As we move through the next phase of our pilgrimage, consider the message that God is calling on you to do next. Listen. Expect to hear. You may be surprised by what you hear. What is your response? If what you are hearing is not what you want to be hearing, can you adjust it? Can you respond with openness? Can you be afraid and accept it anyway?
The Final phase is “Action”
Moses (finally) puts his calling into action and fights against the oppressive leaders of his time. In my tradition, the Christian tradition, there are ancient stories of regular (mostly quite un-remarkable) people encountering God in some way – today we call these “White light” or “Mountaintop experiences”. What my tradition emphasizes is that these God-encounters are for anyone and available to everyone (not just mystics and saints) and that the importance of them lies not in the experience itself, but in what they do to us, what they prepare for us, what they call or commission us to do.
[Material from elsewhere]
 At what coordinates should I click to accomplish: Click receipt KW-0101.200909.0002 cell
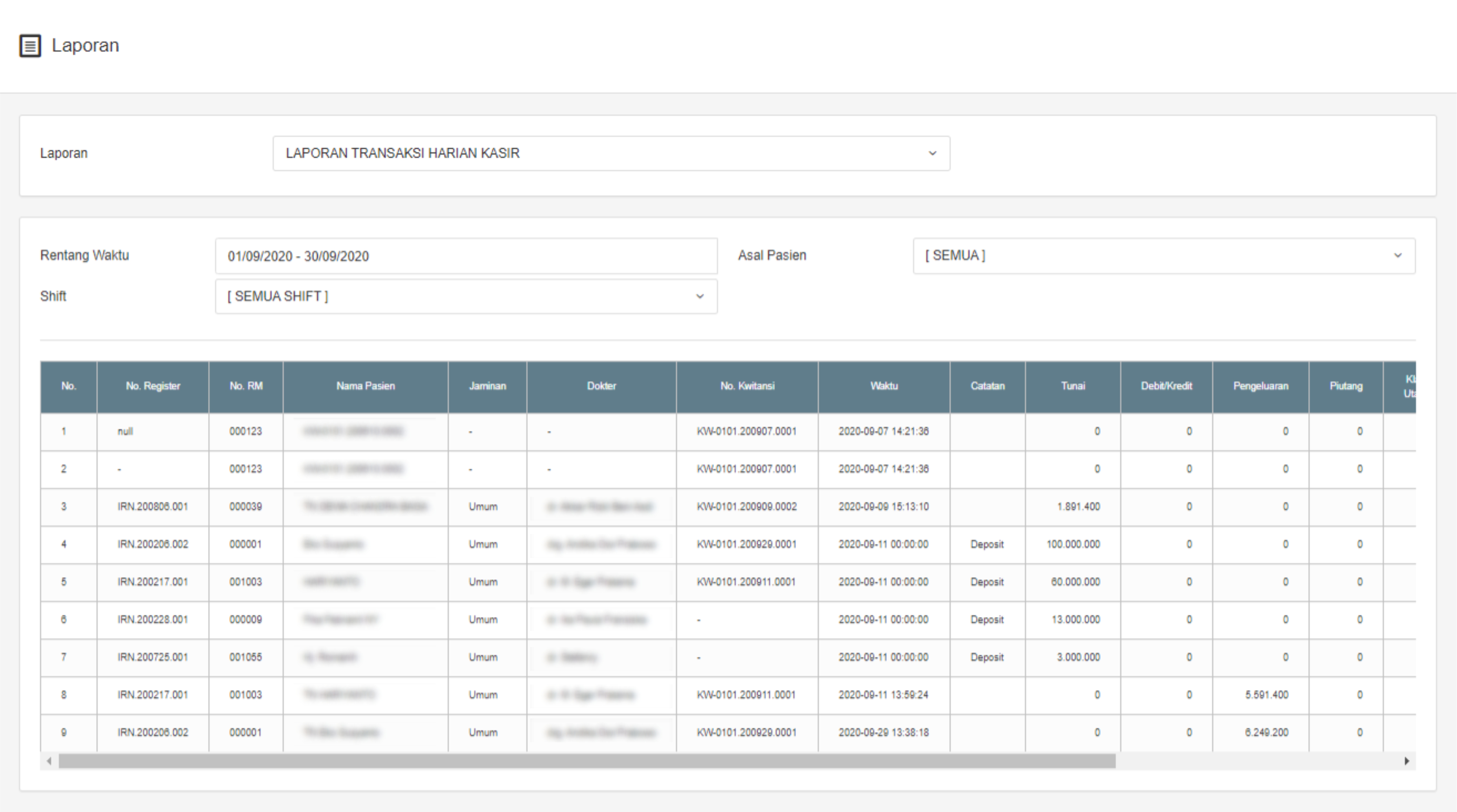click(747, 507)
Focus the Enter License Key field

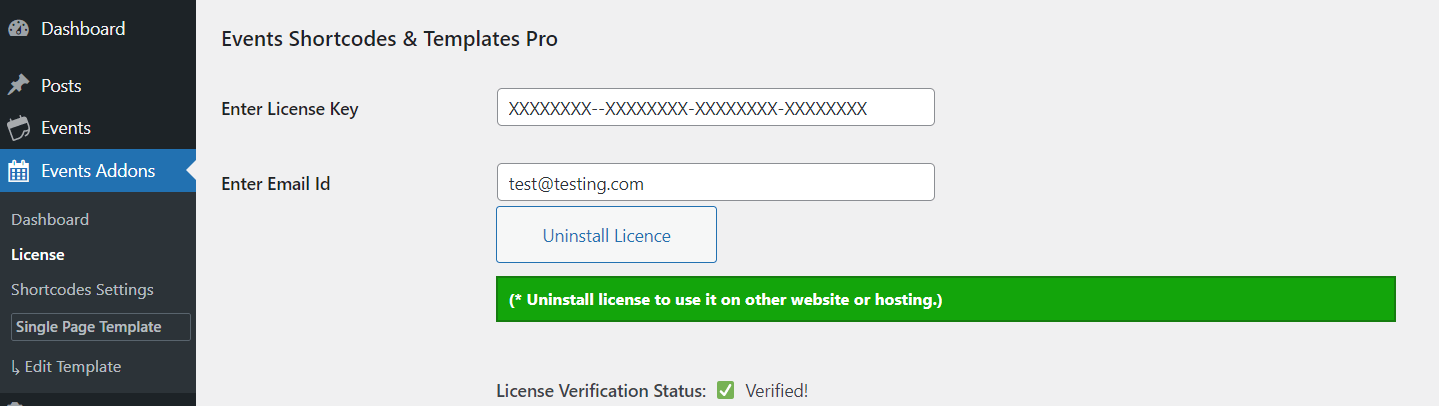click(715, 108)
This is not about wallowing self-indulgently in joyful feelings of the presence of God (though God knows we could likely all use more times of assurance of that presence) or simply trying to recreate those moments of connection, but it is a calling forward in love. These experiences will open up a new way forward that will likely challenge us. That is to say, these are not given simply so that we may enjoy them for their own sake (or our own sake), celebrated or clung to – these experiences are not for the “I” - they will always have an element of “so now…”
In these last steps we take together, it is time to reflect on the “what next” – not to let this day of beauty remain here on the mountain, but rather how you can bring it down into the valley and allow it to shape the days and weeks to come. What Pharoahs do you need to stand up to in your life? What injustice needs your voice? Who could benefit from your time here?
Before we complete the journey, I want to share one short piece of a poem with you.
Poet, Mary Oliver, who died recently, is a favourite of mine - one of her most quoted quotes is a piece of advice is taken from her poem, “Sometimes.”
Instructions for living a life.
Pay attention.
Be astonished.
Tell about it.
As you go from this place know that you are held in love, filled with love, and send into the world to share that love. Trust in it. Amen.